When you write about the subject, your task is to remember with crystal clarity how bored you were when you first tried to understand it. The frustration, the urge to check your phone, the way your mind desperately tried to scramble out of the subject matter and onto any other topic at all, no matter how banal. And then it's to deliver the information in the most arresting way possible: through storytelling, the use of metaphor, and dynamism.
You'll often see a form of praise which goes something like this: The writer made it intelligible without being patronising. But the whole idea that this would be a problem is bizarre. If you're wondering whether you're being patronising, something has gone wrong.

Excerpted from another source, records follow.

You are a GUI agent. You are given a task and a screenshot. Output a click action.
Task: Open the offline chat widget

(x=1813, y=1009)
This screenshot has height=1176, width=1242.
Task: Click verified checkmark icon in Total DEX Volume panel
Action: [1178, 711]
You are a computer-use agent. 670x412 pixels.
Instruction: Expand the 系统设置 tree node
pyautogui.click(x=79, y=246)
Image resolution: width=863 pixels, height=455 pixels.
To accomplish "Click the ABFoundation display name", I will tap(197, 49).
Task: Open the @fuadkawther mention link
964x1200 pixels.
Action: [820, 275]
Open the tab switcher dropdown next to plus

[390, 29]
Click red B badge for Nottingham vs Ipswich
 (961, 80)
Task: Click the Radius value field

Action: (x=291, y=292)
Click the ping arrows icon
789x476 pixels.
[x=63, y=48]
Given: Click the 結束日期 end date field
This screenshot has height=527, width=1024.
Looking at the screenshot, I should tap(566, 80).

You’re not supposed to be helping the reader become more intelligent. You are supposed to be helping them save time. You are there to serve their patience, not their intellect. You're there so they don't have to go through what you went through. So there really is no question of patronising them. They are you - in the past, before you understood the subject. And you are going to give them the thing you wish had been available when you were in that initial state of ignorance.
All of this requires a strange state of emotion. You are incredibly aware of your feelings, because you are basing your writing on the manner and extent to which you have them. But you are also kind of outside of them, because you are constantly assessing them as they happen. It's as if you're watching yourself experience these things.
But there is also something deeply reassuring about it. Writing is a lonesome business. You sit on your own, day after day, typing into a machine, gradually losing all colour in your face and any ability to socially engage with other people. But it is powered by that really rather beautiful thought: If I feel this, others will too.
Writing is solitary. But it is also a form of communion. All good writing is an expression of humanism. And that is ultimately the most important reward it offers.
Odds and sods
Sorry this arrived so late. I fucked the writing. Turns out it's really hard.
Ian, this is delightful and cracked me up. I think I am going to take myself off after a life time of employment, find a tree and sit within the branches, and write down my experiences. I am not going to care about the words. I may even draw pictures too. Keep writing. Loved this.
I love this idea If it interests you, you'll find a way to interest others - if it bores you, it will bore others. Probably useful advice for any art form.
Reminds me in some way of Keith Jarrett, who realised at some point that it wasn't what he played that connected him to the audience, but how he felt while he was playing.
If he got excited by an idea, no matter how simple or technical, the audience would too - and the opposite was also true - if he played a beautiful or virtuosic passage but felt nothing, the audience would feel nothing also.